### What is expected
Begin your copy at the line that holds "You are a computer-use agent." and carry it through the final line of the data, writing out each line exactly and omitting pictures.

[Dataset excerpts]
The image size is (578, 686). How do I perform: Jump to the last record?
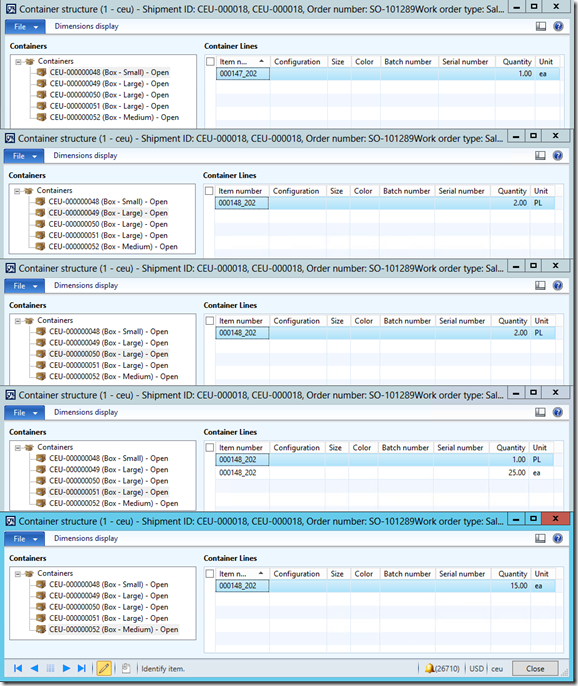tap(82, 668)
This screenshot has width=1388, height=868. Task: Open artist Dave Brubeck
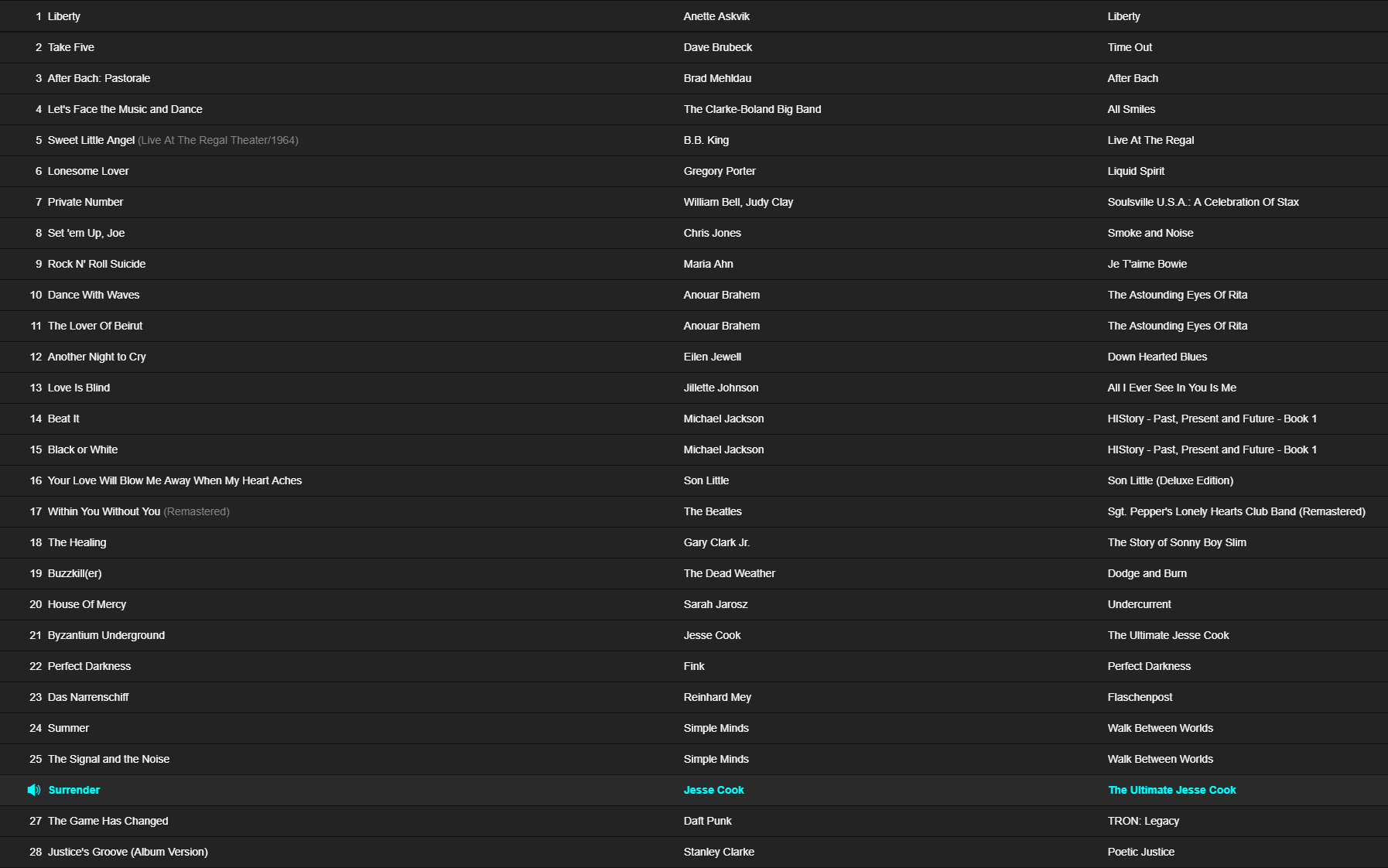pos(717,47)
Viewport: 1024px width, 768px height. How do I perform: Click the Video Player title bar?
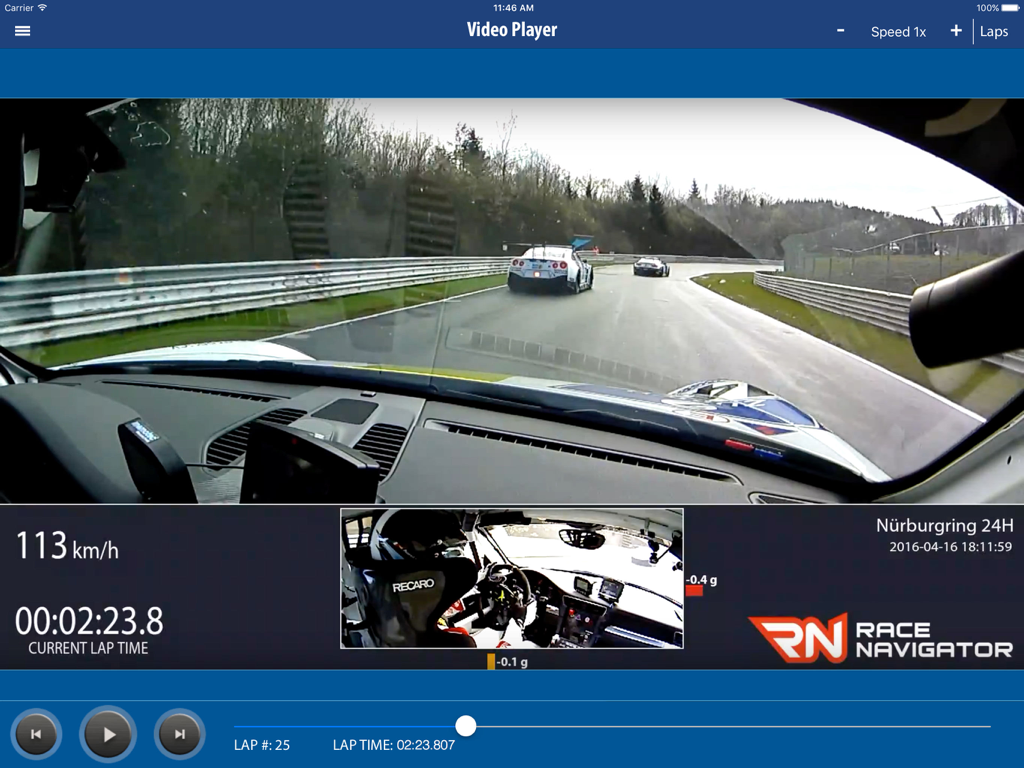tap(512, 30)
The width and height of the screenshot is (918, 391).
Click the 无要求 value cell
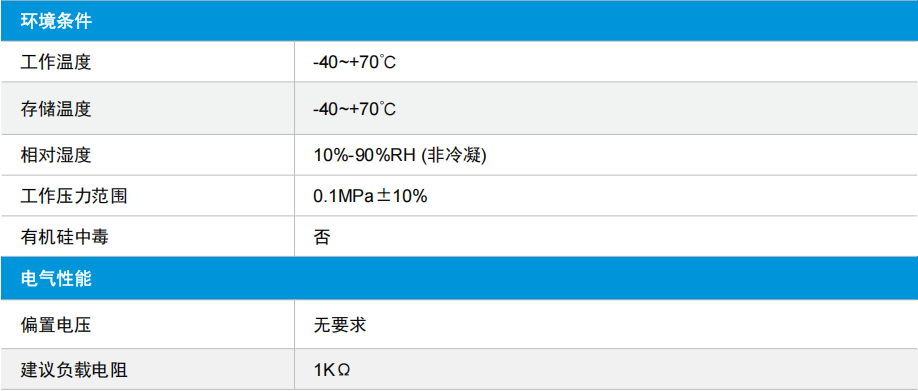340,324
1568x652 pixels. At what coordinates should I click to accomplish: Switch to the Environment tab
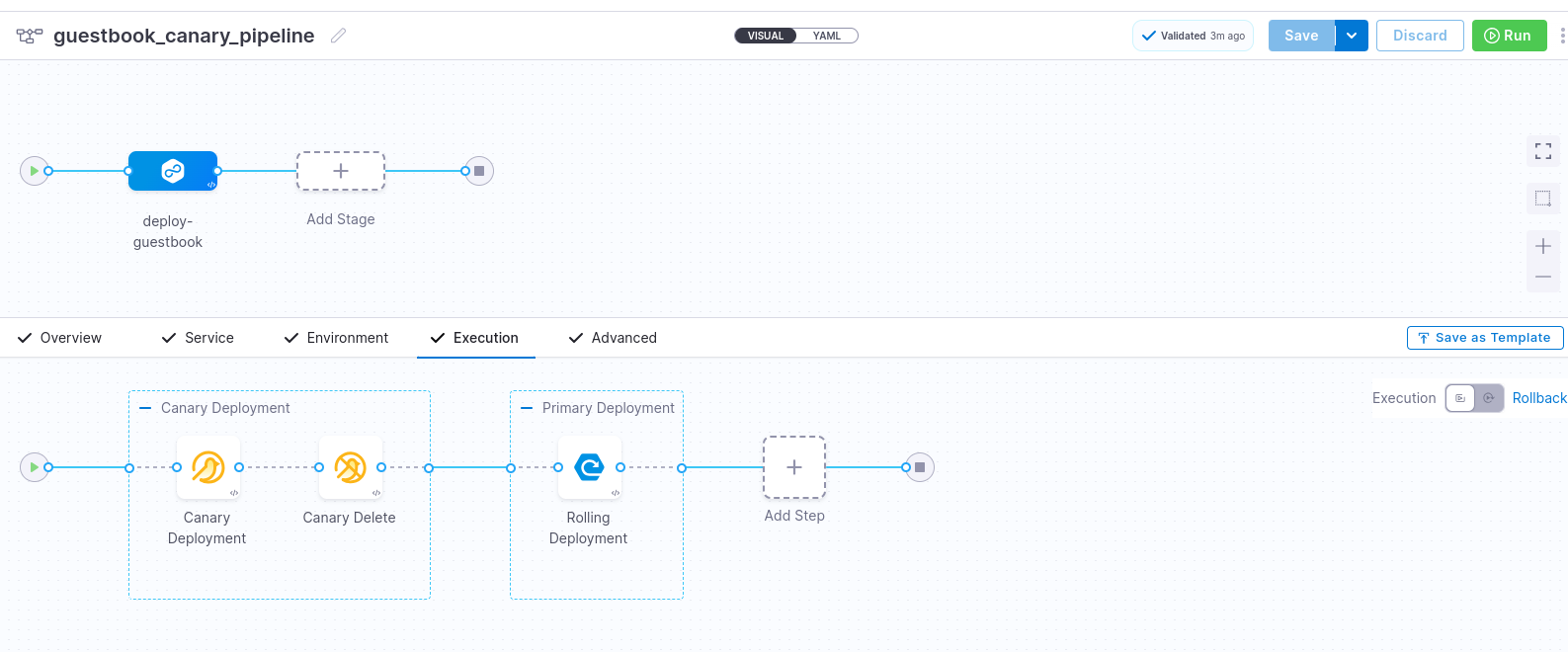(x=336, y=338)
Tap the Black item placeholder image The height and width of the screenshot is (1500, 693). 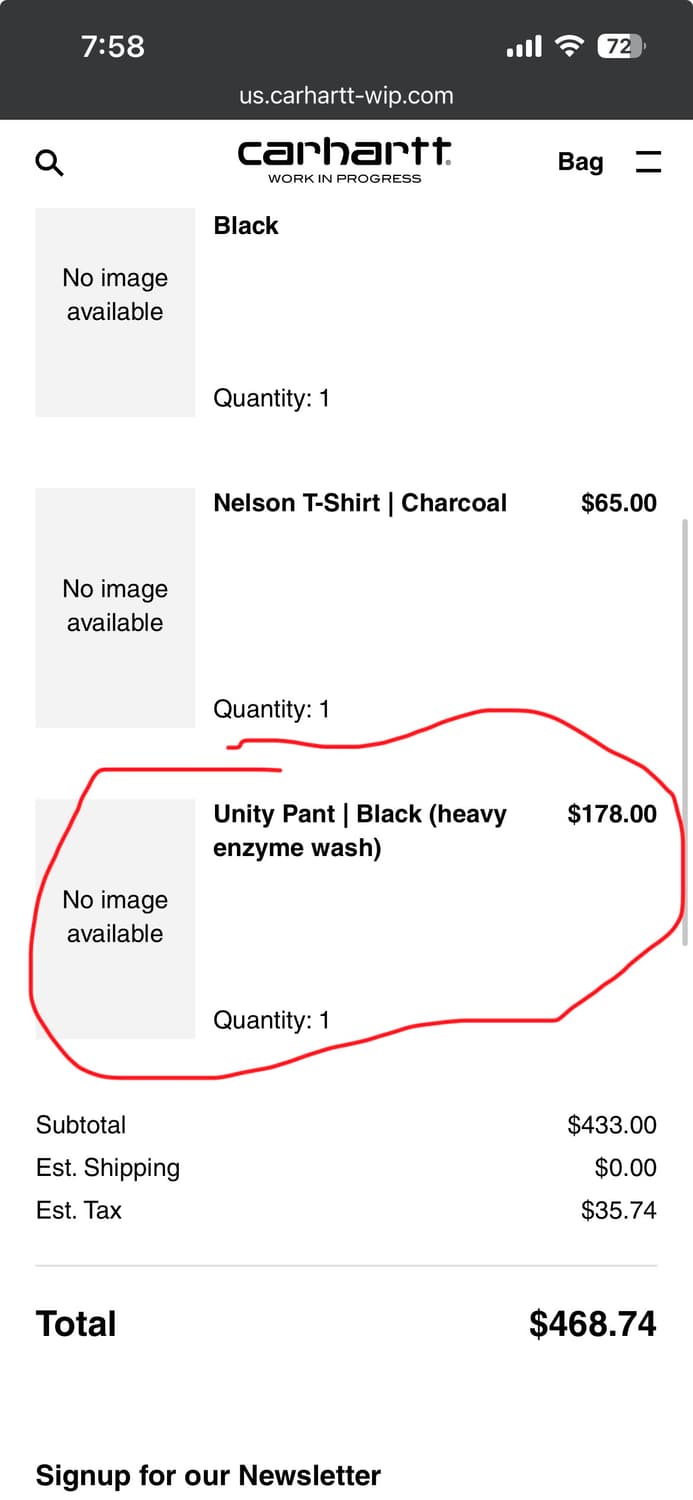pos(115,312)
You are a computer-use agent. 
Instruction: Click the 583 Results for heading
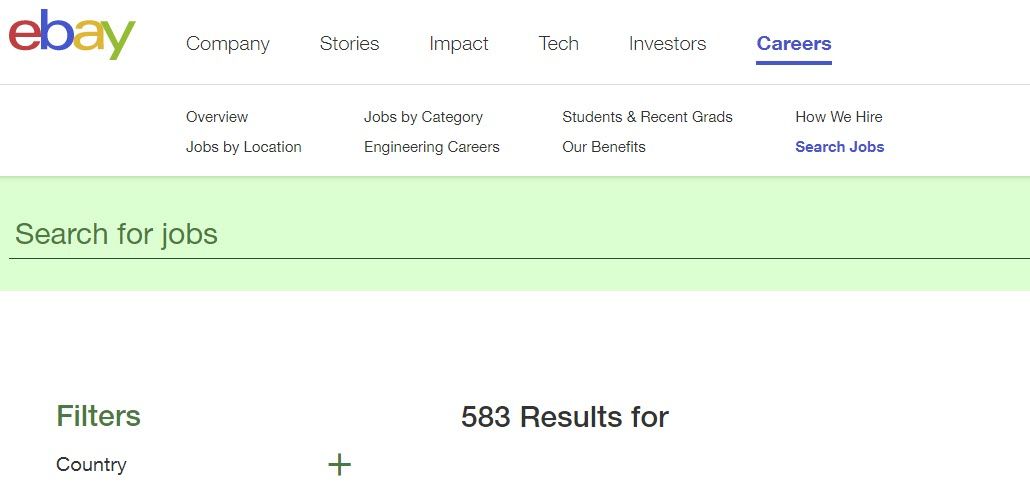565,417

### Exercise answer
You are a computer-use agent. 
Instruction: Click the 583 Results for heading
565,417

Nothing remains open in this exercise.